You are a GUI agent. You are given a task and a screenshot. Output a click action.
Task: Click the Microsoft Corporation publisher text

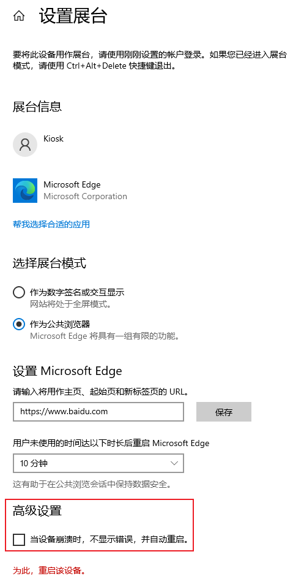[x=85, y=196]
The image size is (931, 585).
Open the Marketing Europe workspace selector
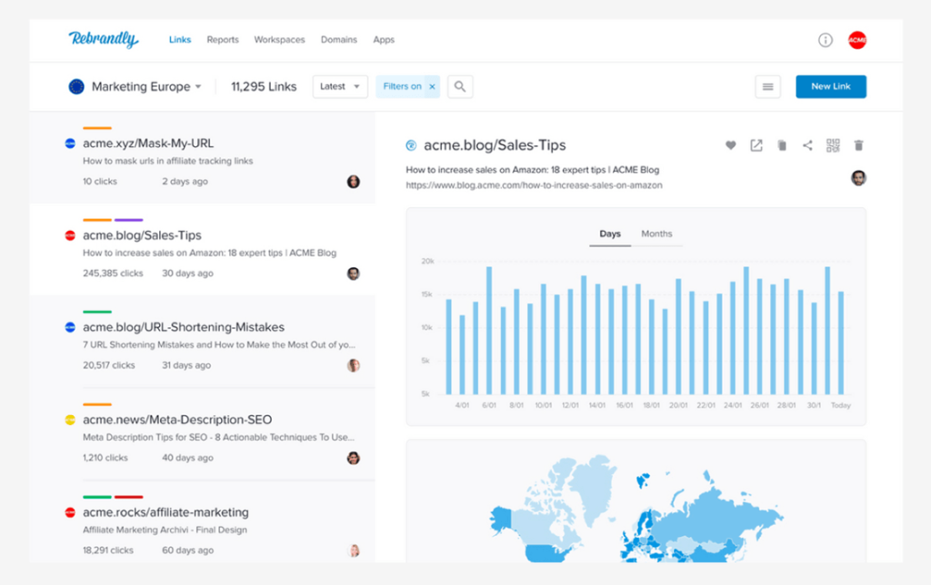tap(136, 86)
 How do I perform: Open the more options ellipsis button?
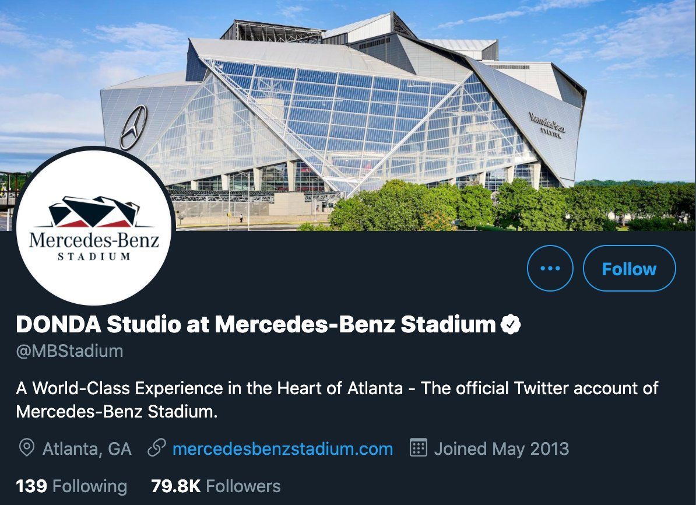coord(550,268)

**********

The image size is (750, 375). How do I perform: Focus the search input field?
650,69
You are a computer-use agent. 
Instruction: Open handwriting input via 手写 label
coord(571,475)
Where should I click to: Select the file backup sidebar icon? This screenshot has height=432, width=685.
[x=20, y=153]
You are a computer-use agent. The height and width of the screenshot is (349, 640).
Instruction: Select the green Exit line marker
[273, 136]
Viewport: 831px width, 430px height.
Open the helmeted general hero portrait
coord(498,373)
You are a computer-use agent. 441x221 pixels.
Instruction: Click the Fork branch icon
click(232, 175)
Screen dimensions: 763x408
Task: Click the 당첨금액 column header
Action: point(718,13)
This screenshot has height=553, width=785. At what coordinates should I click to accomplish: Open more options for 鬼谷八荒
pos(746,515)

**********

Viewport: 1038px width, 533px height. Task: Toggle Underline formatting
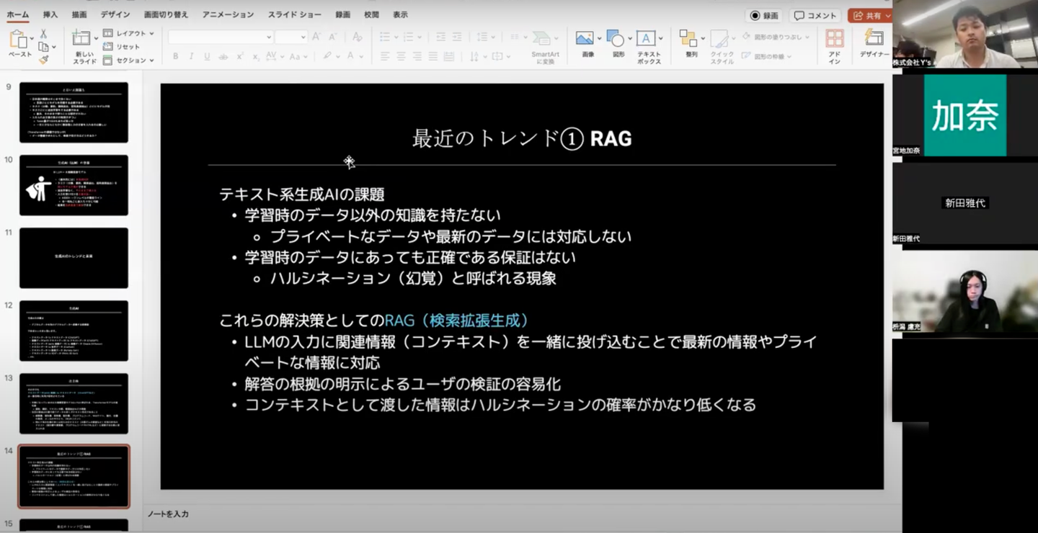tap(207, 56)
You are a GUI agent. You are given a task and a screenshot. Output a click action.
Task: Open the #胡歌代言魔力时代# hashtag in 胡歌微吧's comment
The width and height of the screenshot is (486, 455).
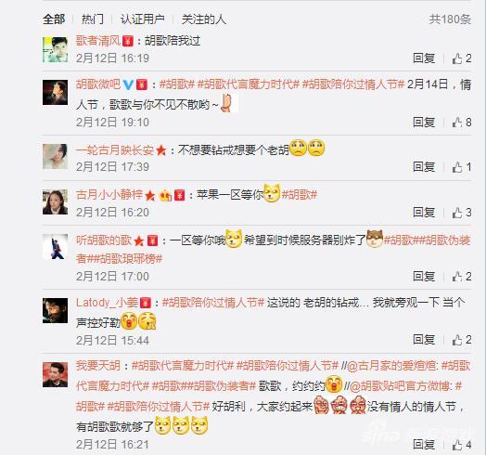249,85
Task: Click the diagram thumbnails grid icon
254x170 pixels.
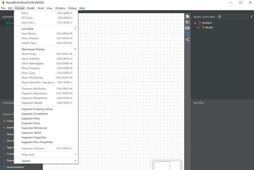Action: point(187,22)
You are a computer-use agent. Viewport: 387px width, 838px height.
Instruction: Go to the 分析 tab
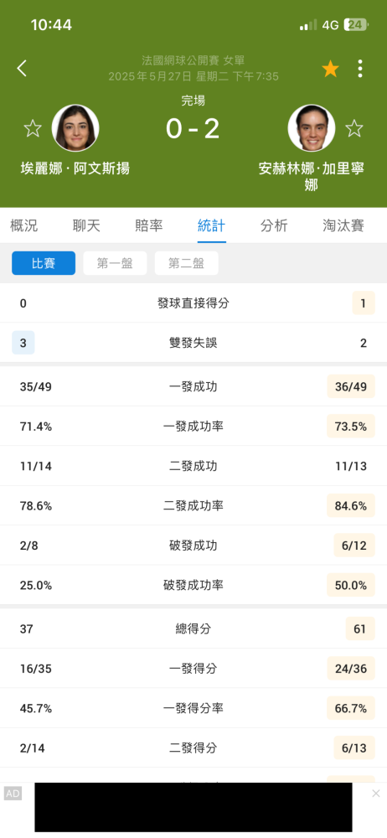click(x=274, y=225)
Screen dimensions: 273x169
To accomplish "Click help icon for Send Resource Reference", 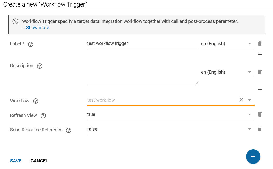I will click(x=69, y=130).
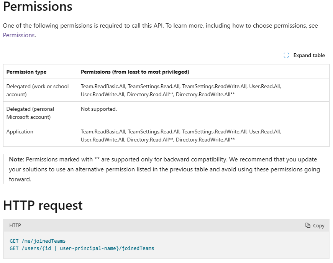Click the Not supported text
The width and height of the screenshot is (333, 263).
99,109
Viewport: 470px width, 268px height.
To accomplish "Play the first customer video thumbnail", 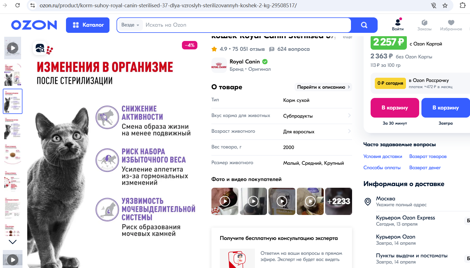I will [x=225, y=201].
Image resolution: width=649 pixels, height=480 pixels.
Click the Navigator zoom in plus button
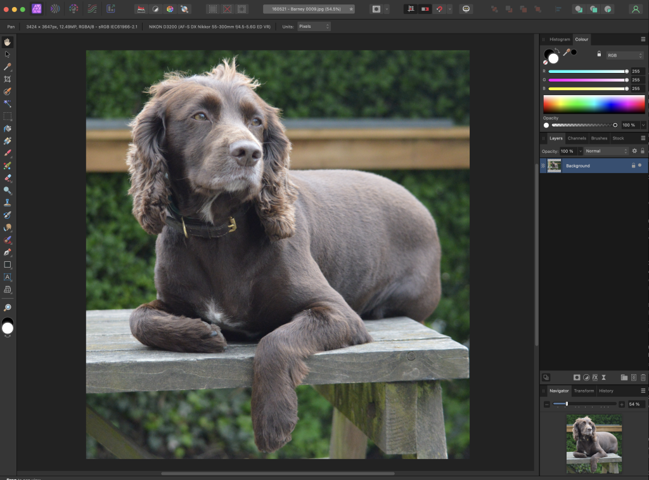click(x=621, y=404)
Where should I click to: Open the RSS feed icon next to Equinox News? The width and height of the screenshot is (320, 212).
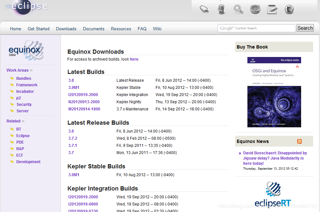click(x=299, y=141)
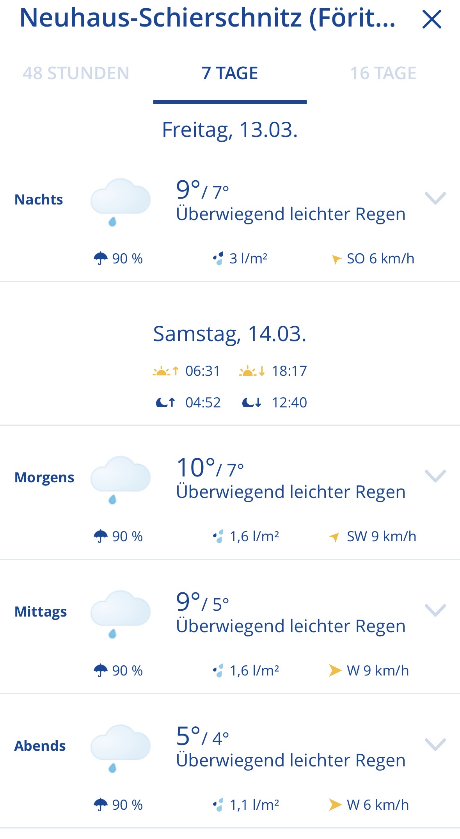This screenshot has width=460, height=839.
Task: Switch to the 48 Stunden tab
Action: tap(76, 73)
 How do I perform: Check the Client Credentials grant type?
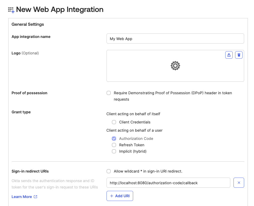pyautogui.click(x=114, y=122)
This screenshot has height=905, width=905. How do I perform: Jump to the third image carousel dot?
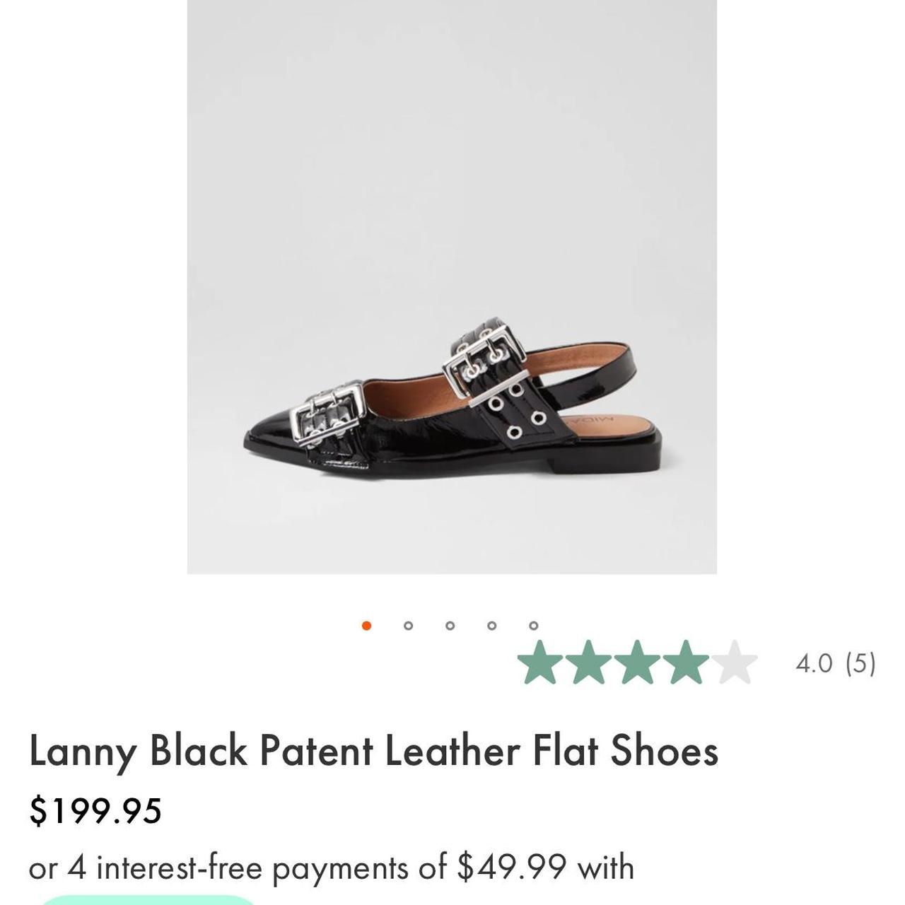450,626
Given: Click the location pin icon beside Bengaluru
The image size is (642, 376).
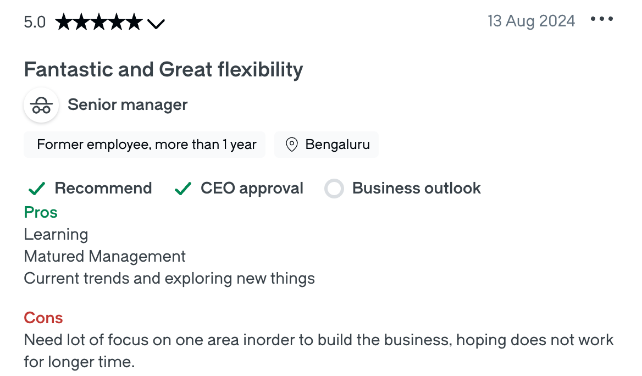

**********

TASK DESCRIPTION |
Of the entries above, transcribe exactly those lines that fall between the line containing "Given: Click the" and the line containing "The image size is (642, 376).", together with those two lines.

OUTPUT BELOW |
Given: Click the location pin icon beside Bengaluru
The image size is (642, 376).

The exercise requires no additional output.